Liz Elam, Matt Chasen, Paul O'Brien, Sam Decker and Dean Kakridas brought cocktail hour to a close by pouring decades of combined experience, passion, wisdom and advice into the crowd that had gathered. The take-aways remind us all that when it comes to fostering an inspiring workplace, "the rising tide lifts all boats." Things as simple as offering a genuine smile, enjoying–instead of stifling– the sound of laughter, and injecting positive energy into a room can do more for your office culture than merely buying a video game for the break room. "Your personal mood, for instance, has a big impact on the mood of the members in your space," said Liz.

When culture is hitting on all cylinders, it will inspire those in your company to reach higher and dig deeper. You'll start to see magic unfolding. But, when people aren't tracking with your message or your culture, you'll feel it in your gut. You'll know something's off. Said Sam, "There are “guard rails” that define your culture, but as your business grows and expands, those guard rails also expand. And if someone inside your company is outside the guard rails, then you need to address it."

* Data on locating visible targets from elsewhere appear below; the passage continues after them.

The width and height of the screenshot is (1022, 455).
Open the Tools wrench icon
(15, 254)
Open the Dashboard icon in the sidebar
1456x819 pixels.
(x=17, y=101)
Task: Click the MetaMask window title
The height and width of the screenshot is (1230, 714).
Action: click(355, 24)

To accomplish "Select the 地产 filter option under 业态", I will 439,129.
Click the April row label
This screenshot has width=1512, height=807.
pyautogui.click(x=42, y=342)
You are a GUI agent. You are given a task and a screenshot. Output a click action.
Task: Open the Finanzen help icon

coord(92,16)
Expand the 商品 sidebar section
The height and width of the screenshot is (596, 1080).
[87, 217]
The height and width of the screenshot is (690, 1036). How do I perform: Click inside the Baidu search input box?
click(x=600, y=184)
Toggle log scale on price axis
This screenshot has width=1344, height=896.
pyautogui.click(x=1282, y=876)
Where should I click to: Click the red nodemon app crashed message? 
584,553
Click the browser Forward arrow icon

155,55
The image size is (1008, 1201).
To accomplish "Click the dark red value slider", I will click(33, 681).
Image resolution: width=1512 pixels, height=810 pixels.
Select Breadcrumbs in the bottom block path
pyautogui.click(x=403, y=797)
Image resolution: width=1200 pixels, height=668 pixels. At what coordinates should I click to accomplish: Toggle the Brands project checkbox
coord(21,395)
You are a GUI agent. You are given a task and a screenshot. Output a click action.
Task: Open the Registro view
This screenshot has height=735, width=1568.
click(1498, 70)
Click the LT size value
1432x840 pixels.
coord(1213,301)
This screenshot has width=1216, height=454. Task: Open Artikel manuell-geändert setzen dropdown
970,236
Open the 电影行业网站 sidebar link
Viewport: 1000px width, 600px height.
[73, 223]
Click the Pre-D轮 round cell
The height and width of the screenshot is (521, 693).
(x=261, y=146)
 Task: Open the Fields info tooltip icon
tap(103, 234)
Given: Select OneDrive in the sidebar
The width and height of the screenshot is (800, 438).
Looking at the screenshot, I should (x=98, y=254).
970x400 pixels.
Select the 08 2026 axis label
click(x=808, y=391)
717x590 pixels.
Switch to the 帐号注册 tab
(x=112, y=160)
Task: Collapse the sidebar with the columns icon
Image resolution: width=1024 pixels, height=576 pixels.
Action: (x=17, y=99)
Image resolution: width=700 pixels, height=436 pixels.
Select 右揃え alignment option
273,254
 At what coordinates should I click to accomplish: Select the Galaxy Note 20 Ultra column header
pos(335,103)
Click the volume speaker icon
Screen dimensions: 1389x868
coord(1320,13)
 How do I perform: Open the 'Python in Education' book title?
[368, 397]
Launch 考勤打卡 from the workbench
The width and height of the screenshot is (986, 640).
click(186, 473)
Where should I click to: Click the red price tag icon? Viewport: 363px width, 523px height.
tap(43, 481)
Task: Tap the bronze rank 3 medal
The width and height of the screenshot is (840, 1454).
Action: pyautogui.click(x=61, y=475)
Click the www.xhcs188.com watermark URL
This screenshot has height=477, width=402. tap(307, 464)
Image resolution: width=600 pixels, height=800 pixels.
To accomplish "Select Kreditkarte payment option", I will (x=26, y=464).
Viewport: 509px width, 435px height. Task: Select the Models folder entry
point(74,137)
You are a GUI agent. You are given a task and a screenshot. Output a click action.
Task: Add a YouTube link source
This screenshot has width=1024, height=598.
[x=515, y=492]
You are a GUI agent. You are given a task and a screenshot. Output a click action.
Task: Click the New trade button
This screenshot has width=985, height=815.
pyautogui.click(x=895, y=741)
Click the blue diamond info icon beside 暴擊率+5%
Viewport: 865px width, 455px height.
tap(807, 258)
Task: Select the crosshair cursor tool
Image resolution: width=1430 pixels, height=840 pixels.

With both guests and speakers sharing stories and talking, the night produced powerful encouragement for the beginner and advice for those already well along the path to success. Here are a few simple, actionable tips for startups and entrepreneurs: 

  • Never forget that people set the tone for culture
  • Consider whether a potential new hire will fit your culture. If so, promise to give them a great place to get their work done.
  • Brand is a reflection of people inside the company, but culture is driven by the founders.
  • Let your team be real and act in ways that reflect their unique personalities. And leaders — set the stage for that freedom!
  • Hire well, hire well, hire well. This is difficult to do when you grow to more than 150 people, as hiring practices are generally shifted to another person's role within the organization. Still, keep a pulse on who may be joining you and don't underestimate the power of their attitude to inspire or damage the team.
  • Leaders: be present and be observant.
  • Host lunches and encourage everyone to eat together. Allow for spontaneous interaction. Sam explained that in their new space they created the open kitchen with big tables so that conversation is encouraged.  
  • It's possible to "over-talk" culture. Everything you do can be attractive –not just culture, but how you market, for example. Be yourself. Be who you are.


What have you learned about great culture that you'd add to our list? Did our Small Talks guests get it right?